今年度は、新型コロナウイルスの感染拡大により、子ども・子育て会議の議論が止まってしまったようですが、こちらについては事情が事情ですので仕方ないことだと思います。しかし、当たり前のことですが、小学生が小学生でいられる時間はたったの6年間です。大人が検討している間にも、どんどん小学校を卒業していってしまいます。ぜひとも、来年度には子ども・子育て会議に諮問していただくことに加え、庁内においても具体的な検討を早急に進めていただきますようお願いいたします。

 そこで、2問目になりますが、高槻市の小学校の校庭利用に関する現状について数点伺います。

 高槻市では、帰宅後の小学生が学校に戻ってきて校庭利用をすることが暗黙の了解として容認されていることは、以前の一般質問で明らかとなっています。そこで、改めて確認いたしますが、市内の小学校で帰宅後の校庭利用を認めているその状況についてお示しください。

 また、こちらは正式な事業ではなく、あくまでも、先ほども言いましたが暗黙の了解として実施されているようですが、学校施設の利用を認めるという意味では誰かしらの許可が必要だと考えます。こちら、誰が許可をされているのかお答えください。

 最後に、帰宅後の校庭利用については、どのように保護者への通知、または児童への周知をされているのかお答えください。

【答弁 2回目】

 児童が下校後、改めて校庭を利用している状況でございますが、平成28年度の調査では、ほぼ全ての小学校において放課後一旦帰宅した上で学校の校庭で遊んでおり、現在もおおむね同様の状況であると認識しております。

 次に、校庭の利用につきましては、各校長の判断により容認しております

 最後に、保護者への通知や子どもたちへの周知につきましては、教育委員会で事業化していないため、通知等は行っておりません

【意見・要望】

 現在の放課後の校庭利用の運用については、数点問題があるのではないかと考えています。

 まず1点目としては、こちら教育委員会が認めたものでも市の事業でもないため、学校によって運用が違ってしまっていることです。校長によっては、前向きに取り組まれている学校がある一方、そうではない学校も存在し得るということであり、高槻市の子どもたちの居場所づくりとしては平等に機会が提供されていません。

 2点目の問題は、子どもたちの間でも校庭を利用できることを知っている児童と知らない児童が存在し得ることです。子どもたちに周知をしていないということは、何かしらのきっかけで知った児童は校庭を使うことができますが、一切知らない児童からすると、なぜ利用できているのかさえも分からず、利用を諦めている児童がいることも十分にあり得ます。
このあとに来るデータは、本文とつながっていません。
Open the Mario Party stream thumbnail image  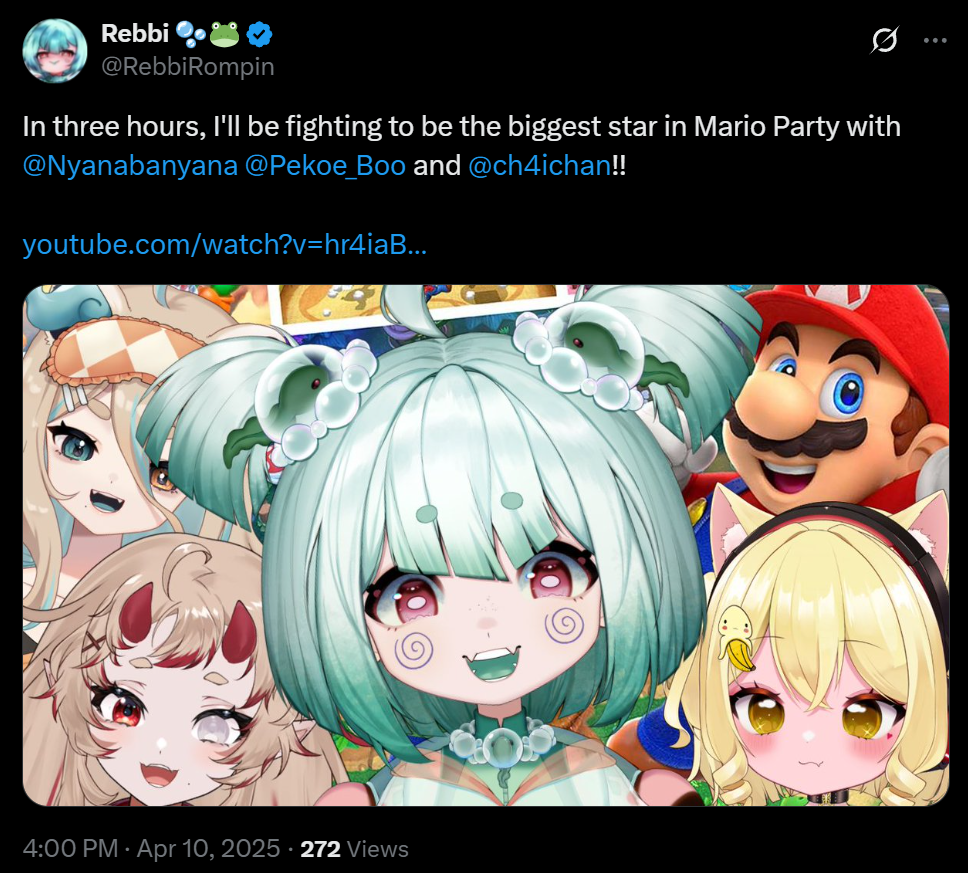click(x=486, y=545)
 最後に、一番大きな問題として、何か事故や事件があった際の責任の所在が曖昧なことです。一度帰宅しているため教育活動ではない、それは明らかだと思いますし、保護者の責任であるということが言えるかもしれませんが、学校施設の利用を校長の判断で容認しているのであれば、仮に事故などが起こってしまったときに、本当に保護者の責任だと言い切れるでしょうか。保護者に何の通知もせず、暗黙の了解として学校施設を利用することを容認しているその現状を鑑みると、学校が認めているものであり、何かあったら学校が面倒見てくれるだろうと考えている保護者がいることは想像に難くありません。保護者に通知しないことでリスクマネジメントをしているのかもしれませんが、むしろそれが潜在的なリスクになってしまっているのではないかと感じています。
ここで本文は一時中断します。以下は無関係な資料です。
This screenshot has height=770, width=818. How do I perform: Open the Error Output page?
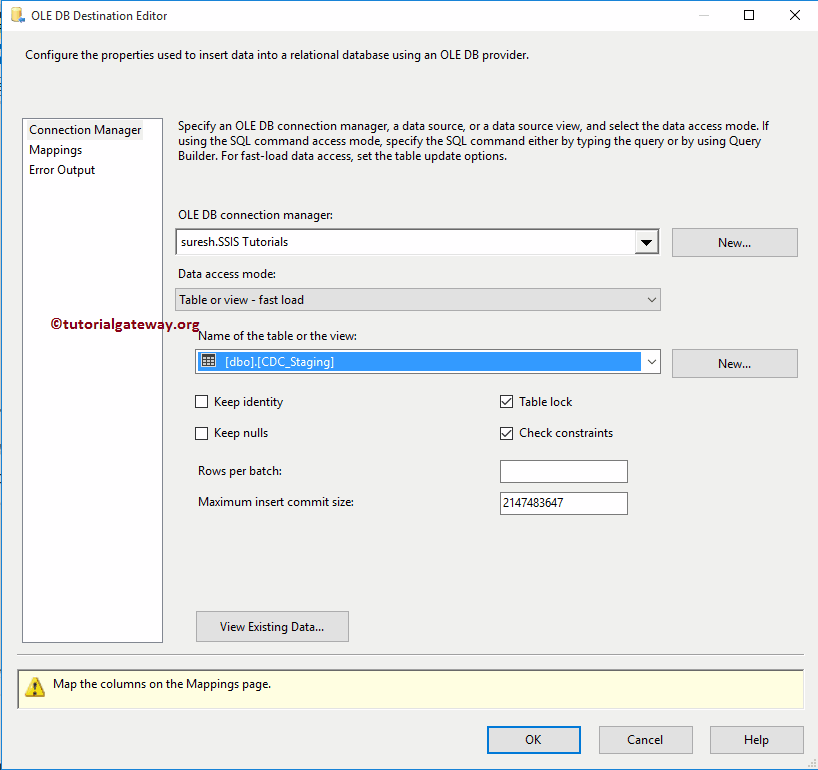[62, 170]
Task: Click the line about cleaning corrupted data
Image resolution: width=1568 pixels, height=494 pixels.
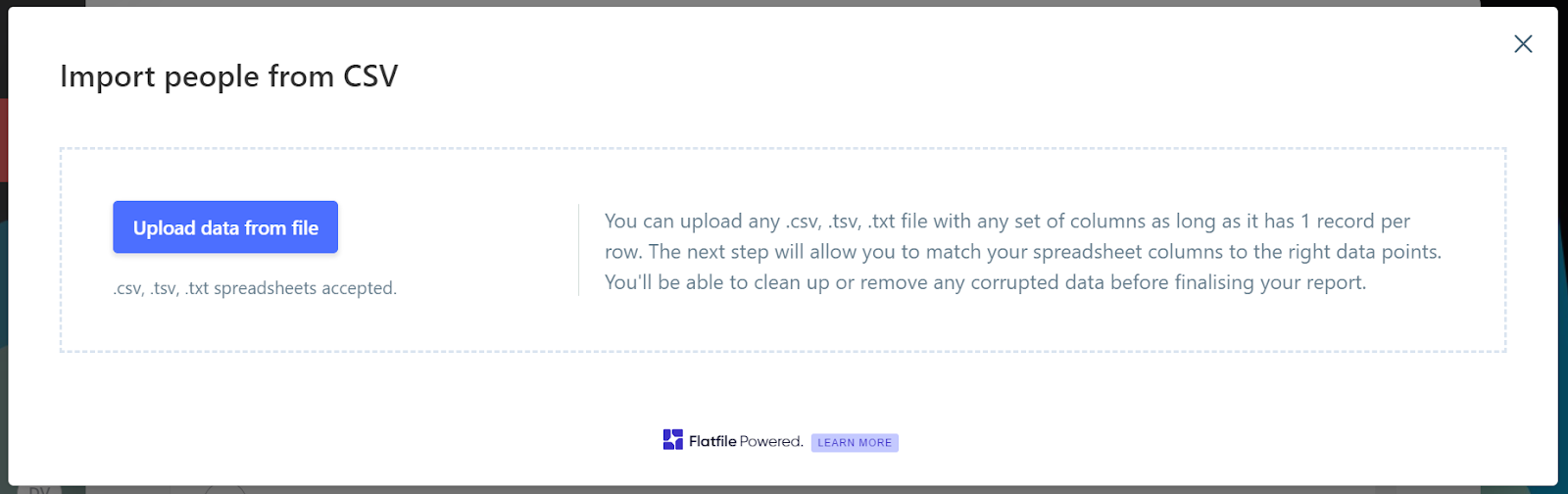Action: [985, 282]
 以上のことからも、保護者に対して校庭利用に関する約束事やルールを明記した通知を行い、児童に対しては校庭利用の趣旨を伝えた上で、平等に周知するべきだと思います。むしろ、事業でないからといって、保護者への通知や児童への周知を行わない理由が少なくとも私にはなかなか見つけることができなかったです。
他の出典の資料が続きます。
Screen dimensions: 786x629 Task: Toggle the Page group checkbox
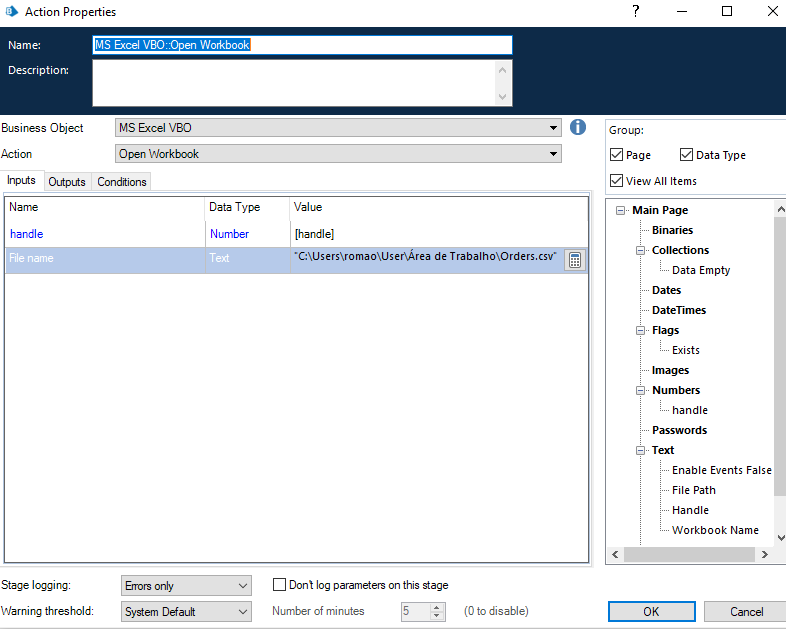pyautogui.click(x=617, y=155)
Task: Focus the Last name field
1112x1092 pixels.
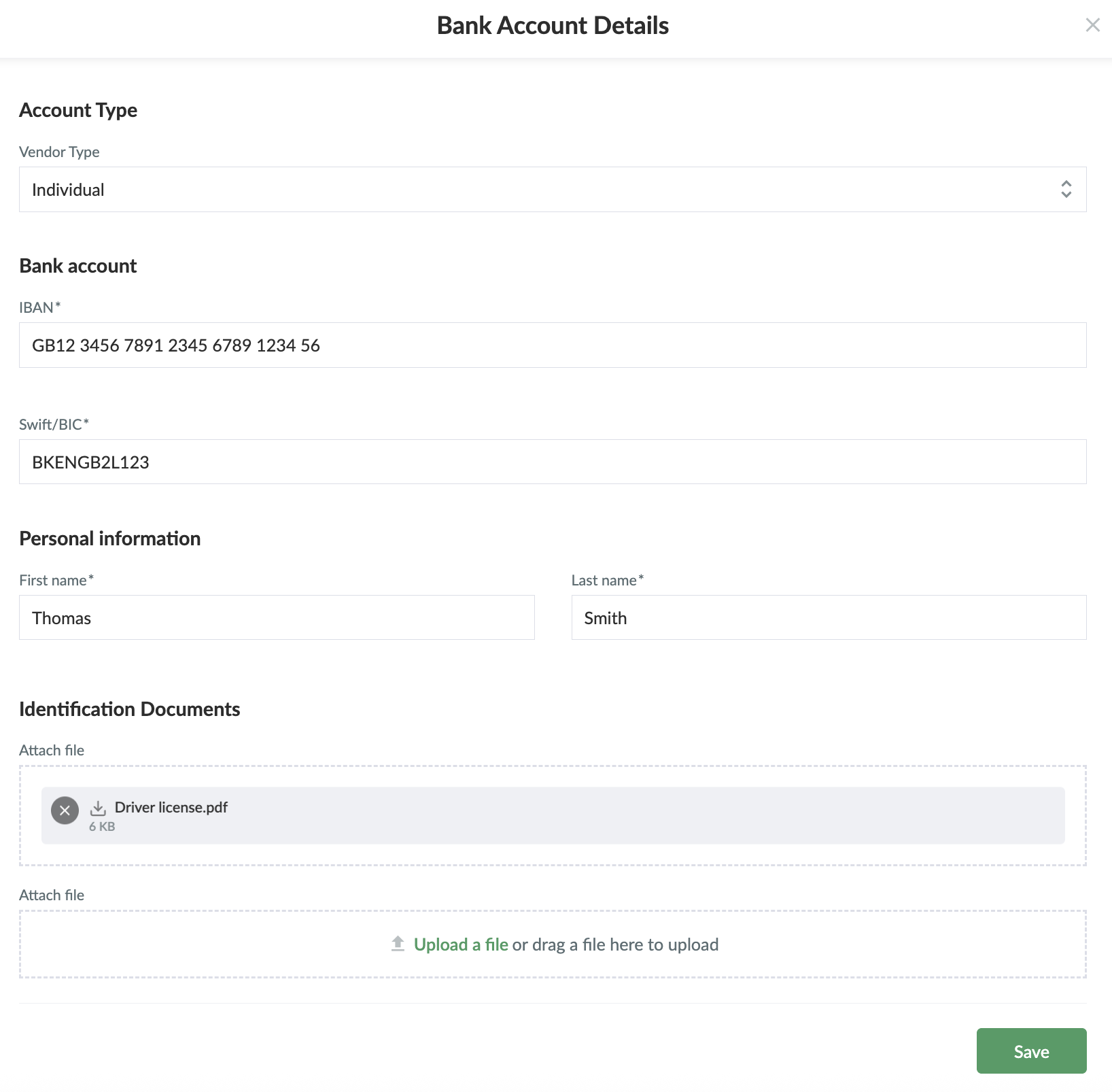Action: pos(829,618)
 私としましては、従来からご提案させていただいているとおり、校庭開放事業を行うことが安全・安心で自由な小学生の居場所づくりとしての効果が高く、併せて学童保育の課題解決にもつながるため、ベストな選択だと考えております。現在、子ども未来部のほうで具体的に検討を進めていただいておりますので、改めてになりますが、ぜひとも早急な検討をお願いいたします。

 一方で、小学生の居場所づくりの検討と同時並行で、現在暗黙の了解として運用されている校庭利用については、行政としてのリスクマネジメントの意味に加え、高槻市として小学生の居場所づくりに前向きに取り組んでいることを保護者と児童に示す意味でも、やはり保護者への通知、児童への周知については取り組むべきだと考えています。この点については、教育委員会としても前向きにご検討いただきますようよろしくお願いいたします。

 学童保育の高学年対応や待機児童の問題、小学生の体力低下の問題、ゲームやネットへの依存の問題などなど、様々な問題の解決の一手となり得る校庭開放事業をぜひとも高槻市においても実現していただきまして、高槻市が本当の意味で子どもたちにとって優しいまちになることを強く願っております。